Few Asian countries will continue to receive large fiscal support next year, but that's "OK" because the region is in "a far better state" than the West in terms of managing the pandemic and growth recovery, said Taimur Baig of DBS Group Research.
"I think it's a fairly easy set of arguments to be made that given the favorable growth differential, given attractive valuation, Asian economies and markets will attract investor interests — they will do better," he told CNBC's "Street Signs Asia" on Wednesday.
"Therefore, we are actually making a fairly strong outperformance call for Asian asset classes and Asian economies in 2021 relative to the rest of the world," he added.
In a report last week, Baig and other DBS strategists outlined 12 trade ideas and strategies for 2021 in rates, currencies and credit.

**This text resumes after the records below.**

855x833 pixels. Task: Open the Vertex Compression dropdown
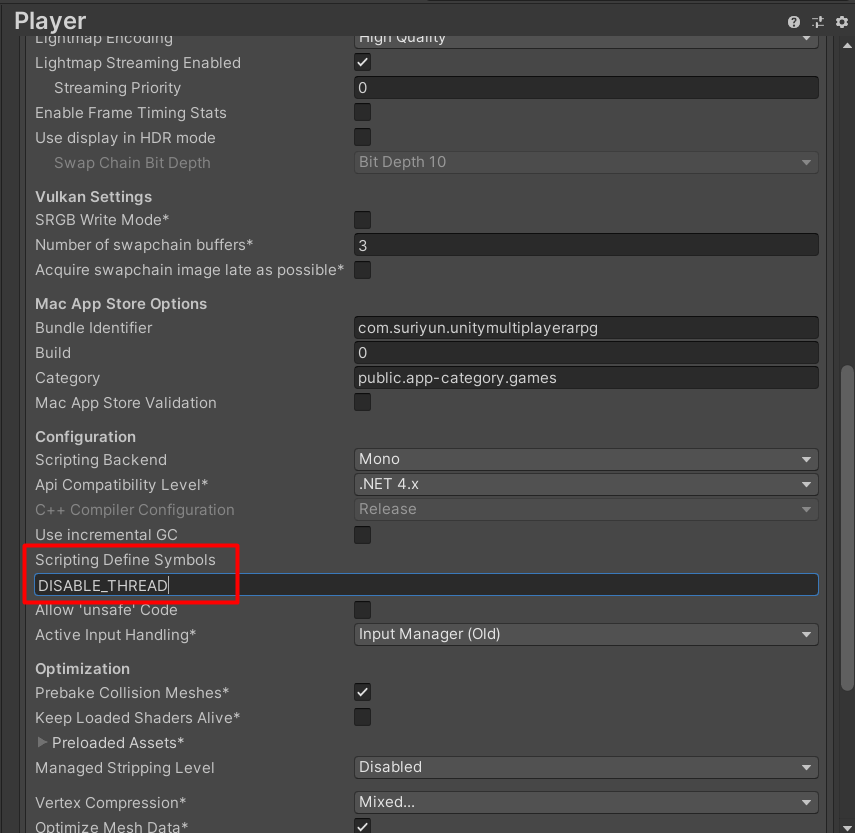(585, 802)
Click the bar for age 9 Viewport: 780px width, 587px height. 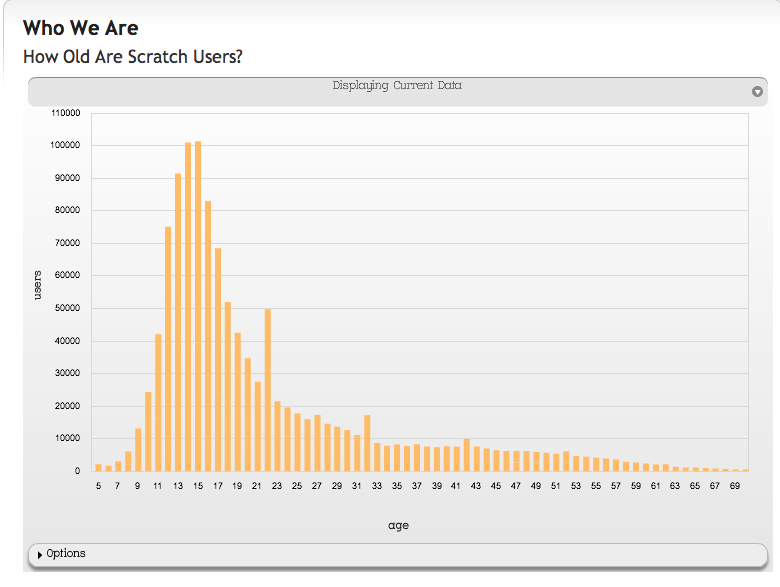point(138,450)
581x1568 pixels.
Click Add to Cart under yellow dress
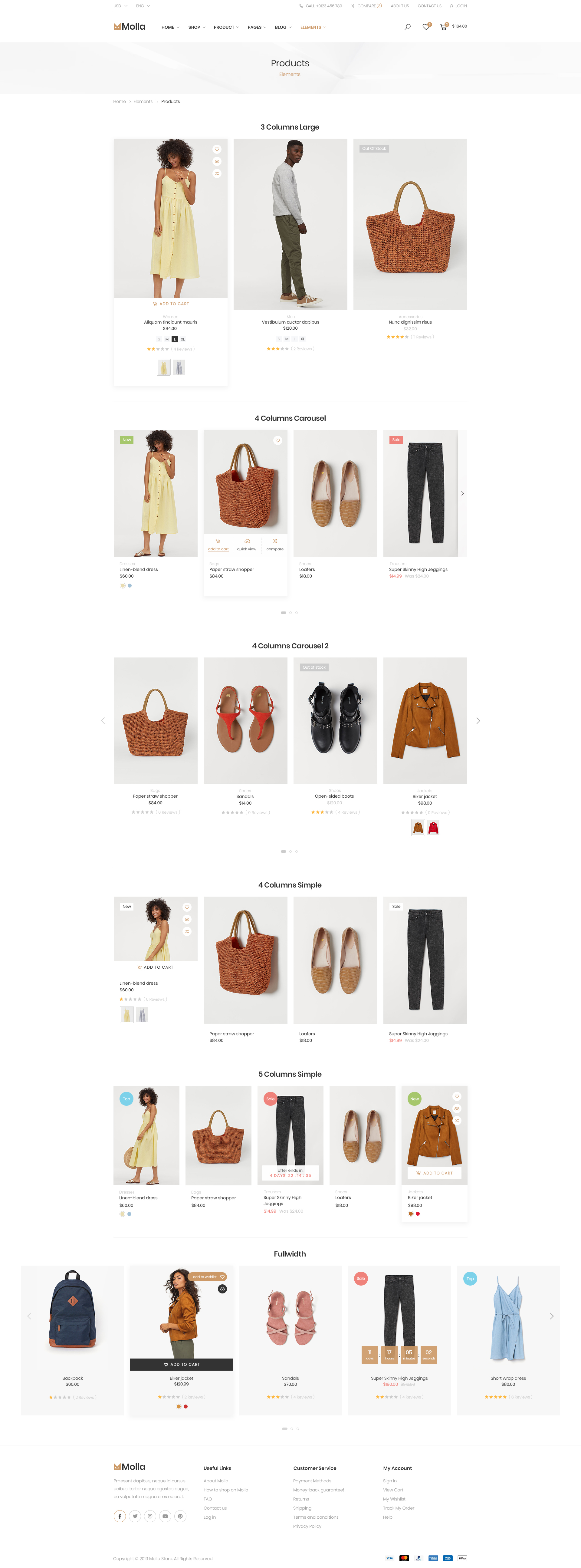(x=170, y=303)
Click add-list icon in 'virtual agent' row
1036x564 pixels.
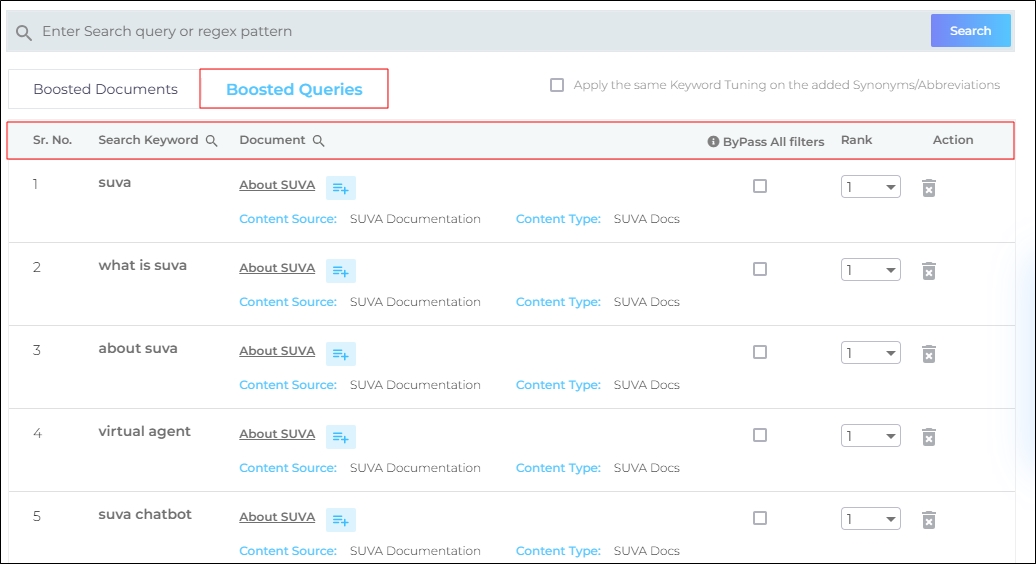[341, 437]
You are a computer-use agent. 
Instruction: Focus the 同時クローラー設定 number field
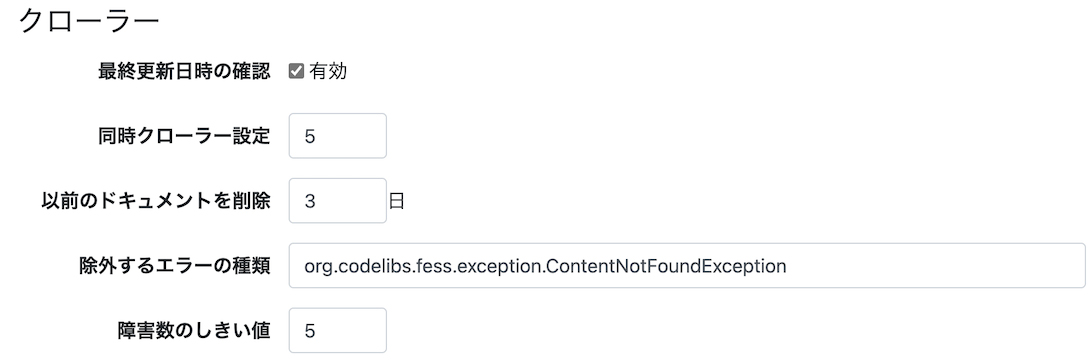click(x=338, y=136)
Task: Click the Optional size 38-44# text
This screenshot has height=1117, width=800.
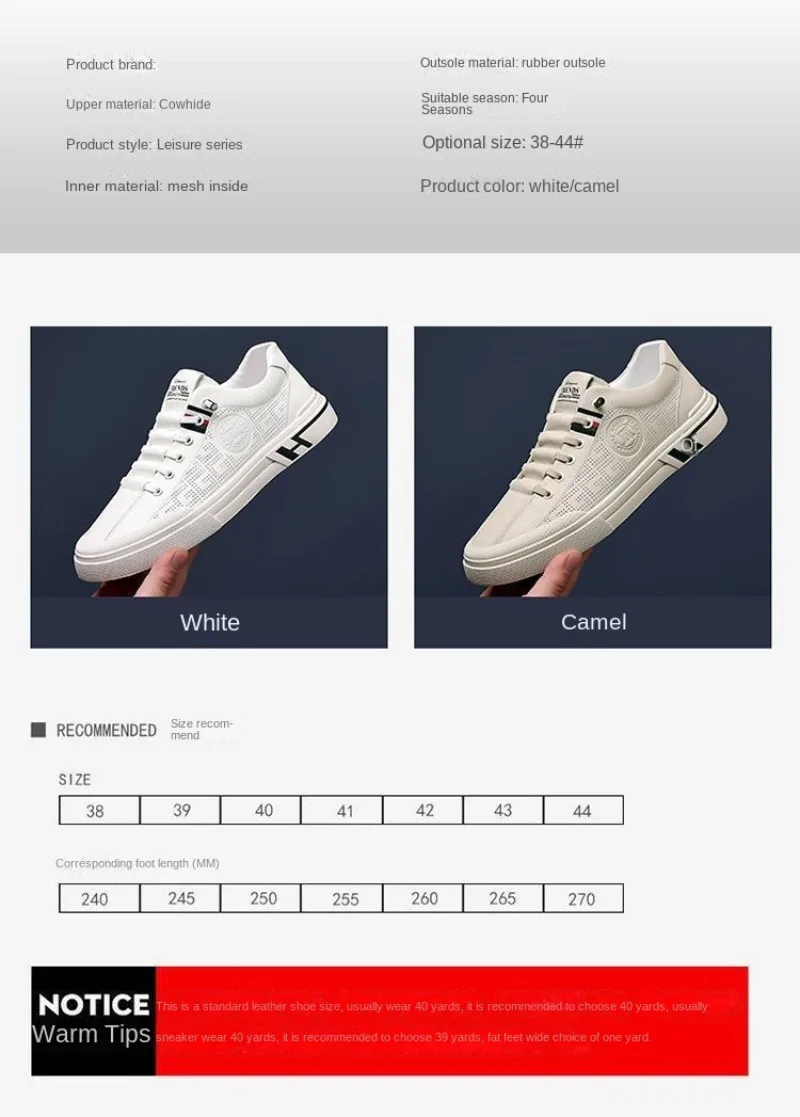Action: (x=502, y=142)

Rates trading has a macroeconomic focus and usually revolves around sovereign bonds and interest rate derivatives. The DBS report listed six trading themes for rates:
- Steepening of the U.S. Treasury yield curve, with interest rate on the 10-year tenor likely to hit 1.3% in the latter part of 2021 — up from current levels of around 0.9%.
- Betting on Singapore-dollar rates outperforming those of the U.S. dollar.

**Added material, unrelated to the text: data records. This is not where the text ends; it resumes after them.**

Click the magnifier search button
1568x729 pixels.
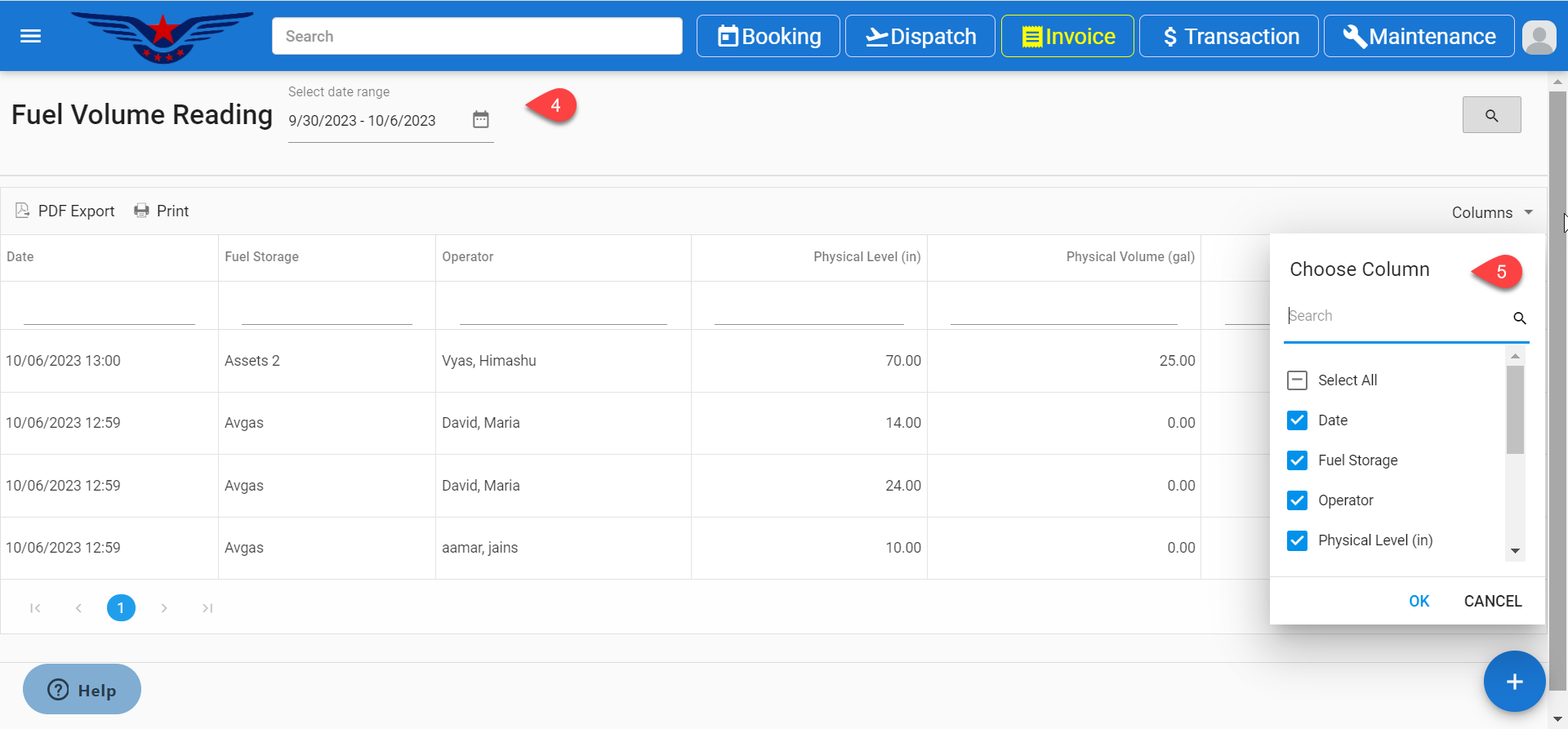(1490, 115)
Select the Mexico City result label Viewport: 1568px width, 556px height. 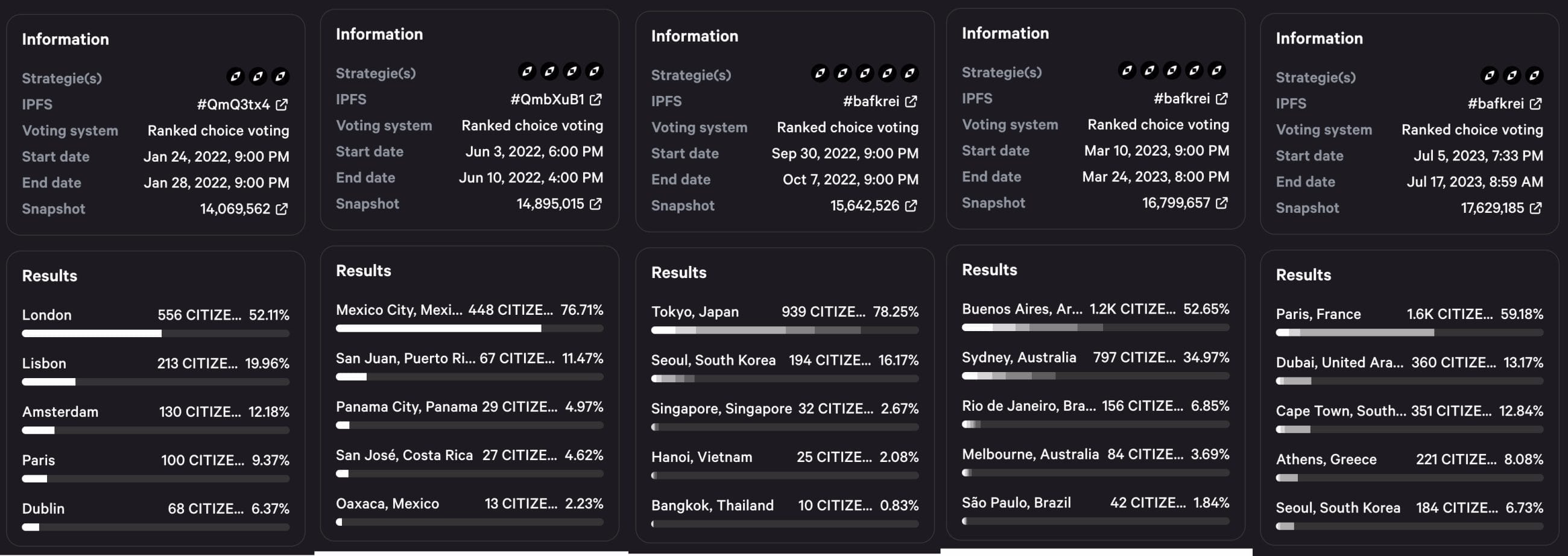tap(399, 310)
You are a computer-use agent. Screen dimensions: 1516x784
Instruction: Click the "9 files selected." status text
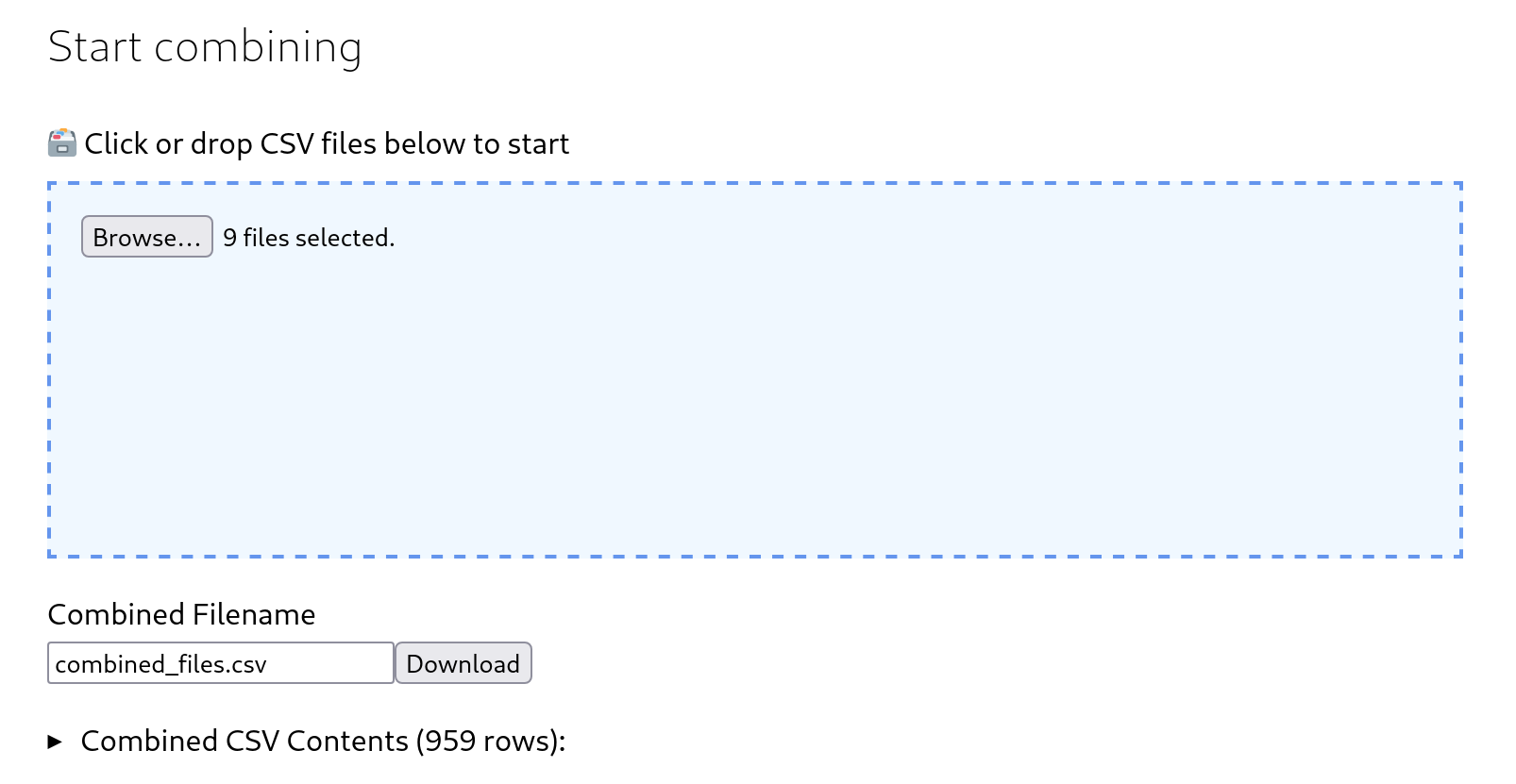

- Expecting Indonesian government bonds to strengthen in value as they are now relatively cheap; DBS analysts see 6.5% as a "decent entry point" in the near term for the 10-year bond.
- Flattening in the Indian government bond curve, with the difference in rates between the three-month and five-year segments inching toward 150 basis points by the end of 2021.
- Favoring Chinese government bonds that may rebound in the near term as it feeds off the yuan's strength, with a preference for the five- and seven-year tenors.
- Widening 10-year yield spreads between Korean treasury bond and Thai government bond to as much as 70-80 basis points given potential elevated bond supply in South Korea.
The U.S. dollar has become "less over-valued," which means it may depreciate more gradually in 2021, according to DBS. The bank has three ideas on how to trade currencies next year:
- Expecting a basket of high-yielding Asian currencies — the Indonesian rupiah, Philippine peso and Indian rupee — to strengthen against the greenback.
- Seeing value in the Philippine peso against the Swiss francs and Japanese yen. This strategy has generated stable spot returns of up to 2% and still appears provide "value," the analysts said.
- Predicting the British pound might weaken against the New Zealand dollar given the differing fundamentals between the two economies.
In terms of investing in debt securities, the DBS analysts favored Asian credit denominated in U.S. dollars. They have three preferred sectors:
- Indonesian investment-grade bonds;
- "Quality" Indian bank credit;
- Chinese real estate and cyclical consumer credit.
DBS said China — where the coronavirus was first detected — is set to lead the global recovery in 2021. But investors should be cautious of Chinese companies with higher leverage and poor profitability, the bank warned.